L'intérêt pour ce type de contrat va grandissant : à fin 2014, plus de 4 millions de Français avaient souscrit un contrat « obsèques » et la progression de la souscription se poursuit au rythme annuel de 500 000 nouveaux contrats (sur la base d'une progression de 5 à 10% du nombre de contrats en capitaux ; de 10 à 15% pour les contrats en prestations – Source : Lassurance-obseques.fr). 75% des contrats sont des contrats en capitaux ; 1 contrat sur 4 seulement prévoit des prestations funéraires.
Les motivations des souscripteurs sont principalement de 3 ordres :
En premier lieu vient le souci d'épargner une charge financière à ses proches ; Ensuite vient le souci d'épargner une charge morale et des soucis aux proches ; La 3e motivation concerne les souscripteurs sans proches ou qui ceux souhaitant prévoir l'organisation précise de leurs funérailles.
Soulignons que la perception à la baisse du pouvoir d’achat des ménages ne pourra être que favorable au développement de l'assurance obsèques en incitant les gens à contracter pour avoir l'esprit plus libre vis-à-vis de leur disparition. Ceci même si pour certains, cet acte de prévoyance doit entraîner des privations d'un autre ordre.
L'aspect écologique de la mort
Depuis quelques années, l'impact de la mort sur l'environnement commence à être pris en considération.
Si aux yeux de beaucoup de gens, la crémation semble plus « propre » que l'inhumation, elle n'est pas sans impact sur le plan écologique.
Quand la mort devient une problématique environnementale
En effet non seulement les deux procédés sont polluant pour notre environnement, mais le corps lui-même est source de pollution :
les résidus de produits chimiques utilisés en thanatopraxie (formol, etc.), de bois du cercueil, de vêtements, de métaux lourds absorbés pendant toute la vie, de plombages, prothèses, implants, etc., sont sources de pollution de l'air, des sols et des sources (dioxine, mercure, etc.)

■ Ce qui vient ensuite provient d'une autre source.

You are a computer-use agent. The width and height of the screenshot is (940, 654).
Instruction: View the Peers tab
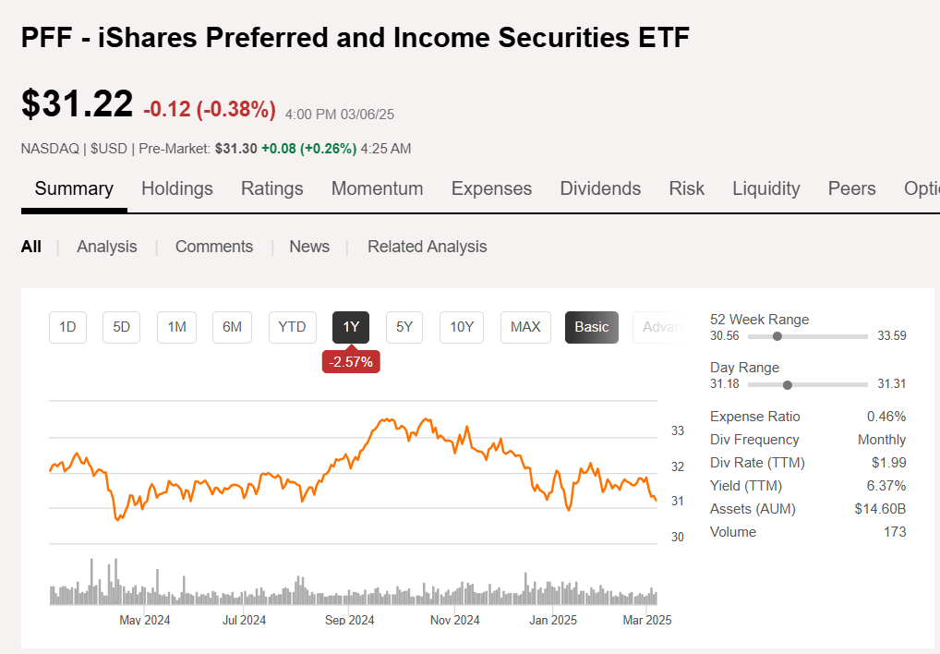coord(851,188)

l'inhumation : l'utilisation d'un cercueil en bois représente annuellement 100000 stères de bois en France ; les monuments entraînent une surconsommation de pierre et minéraux ; les cimetières sont une immobilisation de terrains et leur entretien avec pesticides et produits chimiques pollue l'environnement ; La crémation : pour obtenir les 850°C nécessaires pendant 1 h 30 à la transformation du corps en cendres, il faut environ 30 litres qui dégagent une importante quantité de CO2 ;
A titre comparatif, l'inhumation représenterait 10% d'effets négatifs sur notre environnement que la crémation.
Vers des funérailles « durables »
Les pays anglo-saxons notamment, sont en avance sur notre pays en matière de funérailles plus écologiques.

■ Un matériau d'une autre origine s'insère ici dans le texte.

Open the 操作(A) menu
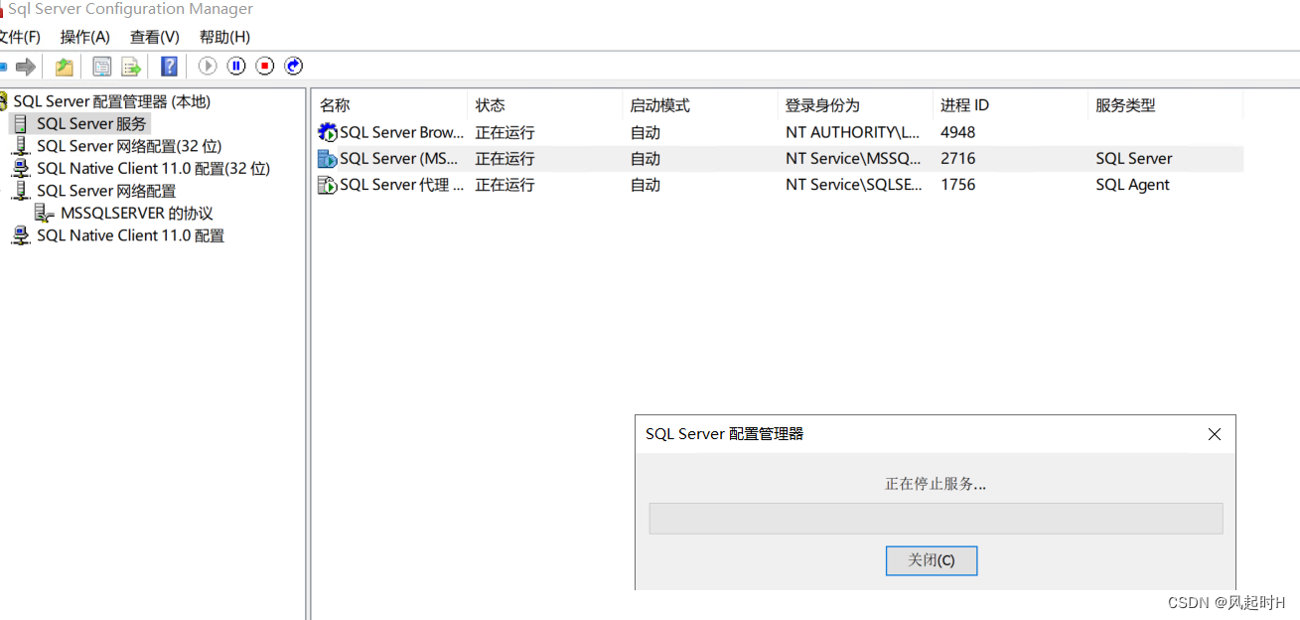 coord(85,37)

C'est ainsi que les recherches menées dans ces pays ont abouti à la mise au point de technologies nouvelles qui neutralisent ou diminuent très sensiblement l'impact sur notre environnement.

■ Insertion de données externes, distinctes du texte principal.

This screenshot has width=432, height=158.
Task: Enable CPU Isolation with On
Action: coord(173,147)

Aquamation, promession, réduction du corps en compost, assainissement des chairs par des champignons, autant de nouveaux processus expérimentés par les chercheurs étrangers et qui ne sont pas encore admis en France.
Des gestes simples pour préserver notre environnement
Si ces nouvelles pratiques ne sont pas encore possibles chez nous, par contre chaque citoyen motivé et soucieux de ne pas impacter la planète peut observer des règles simples : éviter les traitements de thanatopraxie et les soins du corps du défunt (pas de produits chimiques) ; opter pour des cercueils et des urnes biodégradables (carton, bambou) ; remplacer la pierre du caveau par une dalle végétalisée ; etc.